少女になっても才能は超人であり、精神的にも肉体的にも疲れを知らないラウラには、他人の疲労というものが想像できないようだった。鮫島は「食い意地張ってんなぁ」と眺めてくるラウラに「お前と一緒にするな」と更なる怒りを覚える。
しかし、鮫島はまだ多々良双一の姿でこの世界の女を抱きまくっていた件を許されていない。本気でラウラに逆らう事はできなかった。
「活動資金は十分渡してるんだから贅沢すればいいのに」
「忙しすぎて使うヒマがないの!」
「で、ここまで追いかけてきたということは手紙は見つけられなかったのですか」
「いや、中間報告と油小路の件でどう動くか一度直接話しとこうと思って」
「まあそれもそうか」
鮫島は、巡回しているシスターの眼を盗みこっそりとラウラの私室にまで案内される。
「火炎魔法は下手すると総力集めても負けるかもしれないんだよなぁ……わたしは自由に動けなくなりそうし、かと言って貴志を復活させる手立ては……あ、そう言えば貴志には会えました?」
「……空飛んでったらクソでかい大型弩砲で撃たれて死にかけた」
「わはははっ、それはわたしの責任じゃないでしょ」
ナルキ村を出発してから一度も顔を見に行っていないラウラは、順調に魔の森を開拓している貴志の様子を聞いて爆笑していた。
好きな人の無事を確認しようとしたら殺されかけた上に、ラウラから自分が罪人でひとりで森で生きなければならないと言いつけられていた貴志は取りつく島もなく、会話すらままならなかった。鮫島にとってあまり良い思い出にならず、脱線しかけた話をすぐに戻す。
ラウラから見ても、暴走した火炎魔法の脅威度は輪島が考えていたものと同意見なようだ。頼るべきは教会の力でなく同じ転移者の魔法だと。
しかもそこで火炎魔法に対抗できそうな力と言えば、
「新婚旅行中の提橋を探してルパ帝国へ連れてこい……って、ハァ!? アイツこっちで結婚してんの!? 初耳だって、聞いてないッ!」
「まあまあ、幸せにやってるならいいじゃありませんか」
ラウラも一度は敗北しかけた相手、提橋だ。
火炎魔法の攻略に、基となった願望を持っていたことは関係ない。提橋は悪食魔法によって周囲一帯を無酸素状態にできるという理由から確保を求めている。

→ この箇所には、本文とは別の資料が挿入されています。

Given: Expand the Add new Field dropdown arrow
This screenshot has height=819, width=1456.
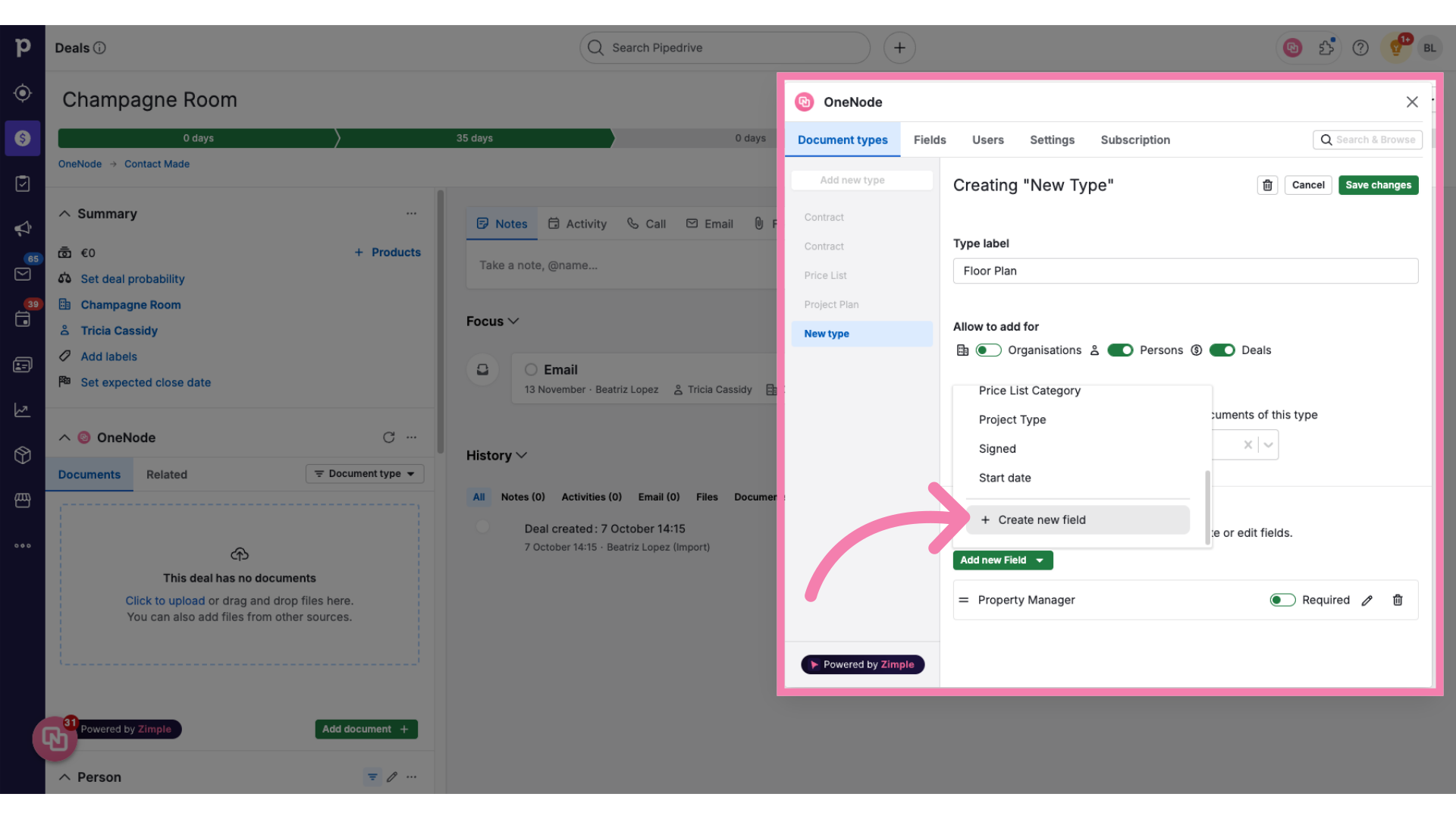Looking at the screenshot, I should coord(1040,559).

「でも博士は魔法による燃焼は酸化反応とは無関係に起こせるかもって」
「そこはわたしも有効か疑っていますが、提橋には聖都でずっと情報を集めさせていましたし、実は言っていない他のクラス連中の話もあるかなと」
「じゃあ提橋を連れてくるとして……いくらこの世界じゃ馬車の旅しかないっても新婚旅行に一ヵ月以上もかけてんの? 長くない?」
「それも怪しいとこなんですよ。料理修行と新しい食材ルートの発掘とか言ってたらしいけど、誰かとコンタクトを取ろうとしている疑いがあります」
「なるほどね」
そこで突然、ラウラが人差し指を立てた。続いて扉の外をにらむ。どうやら誰かが部屋の外に来ているようだ。慌てて部屋を追い出される。
「んで提橋くーんのいる次なる目的地は……ライガル湖? 温泉とビーチのある教国のリゾート? なんだよ、オレらもついでに遊んでこいってことかこりゃ」
別れ際に次の目的地となる地名を書かれた紙を受け取り、提橋は軽くなった足で輪島の待つ宿までスキップで向かった。